Different from blockchain consensus, traditional consensus research often assumes a fixed set of participants first, and then studies how to reach a consensus within this set, and occasionally discusses how to deal with changes in the set of participants, and basically does not care about what is required to participate in the consensus Qualifications. The focus of the research is how to ensure the correctness of the consensus (eg consistency and liveness), and the way to form a consensus set is only a subsidiary topic. The application scenario of the traditional consensus is often a centralized control network, and the increased or decreased servers are all their own, so it is natural to form such a focus.

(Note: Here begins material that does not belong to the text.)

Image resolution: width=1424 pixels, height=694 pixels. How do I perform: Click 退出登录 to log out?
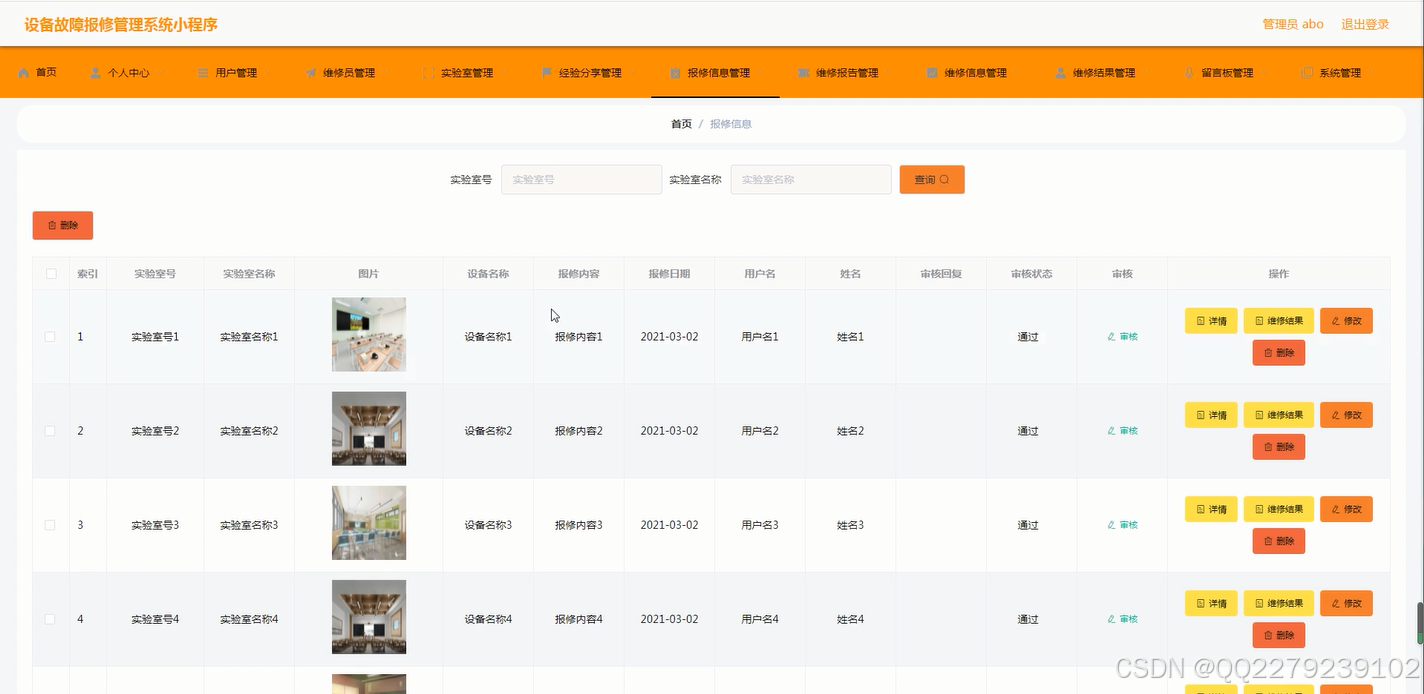point(1366,23)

large number of participants

Decentralization is a unique goal of permissionless blockchain consensus protocols. We usually measure the degree of decentralization by the threshold of participation in consensus (why is this a good measure?), the lower the threshold of participation, the higher the degree of decentralization. The natural result of the low participation threshold is that the set of consensus participants can be very large, so the design of the consensus protocol must take this into account to ensure that the consensus efficiency will not decrease due to the increase of participants.

minimal trust model

The purpose of executing the consensus algorithm is to produce a consistent calculation result for a calculation request. In this process, there must be a node that initiates the request and a node that processes the request. In the traditional consensus model, some consensus algorithms are executed entirely within the set of request processing nodes, and some consensus algorithms are executed by the request initiation node and processing nodes together. In any case, the trust boundary is generally between the request initiation node and the request execution node. , the initiating node sends the calculation request to the execution node, and the execution node calculates the result and returns it to the initiating node, and the initiating node trusts the calculation result of the execution node (conversely, the execution node does not necessarily trust process).

The trust model of blockchain consensus is quite different, and the requirements for trust are often much smaller. In a permissionless blockchain network, the same node initiates a transaction and participates in consensus. Nodes need to verify the consensus results, rather than simply trusting the consensus results of other nodes. Taking Bitcoin as an example, if a full node participates in mining, it is simultaneously a node that initiates a request (transaction) and a node that processes a request (transaction). Even if it only wants to be a quiet full node and does not participate in mining, it will verify the received request processing results (blocks) by itself, and does not trust the results provided by other consensus nodes. Such a full node just chooses to follow the order of transactions selected by the majority computing power, and does not believe in the transaction results given by the majority computing power. This is a minimal trust model.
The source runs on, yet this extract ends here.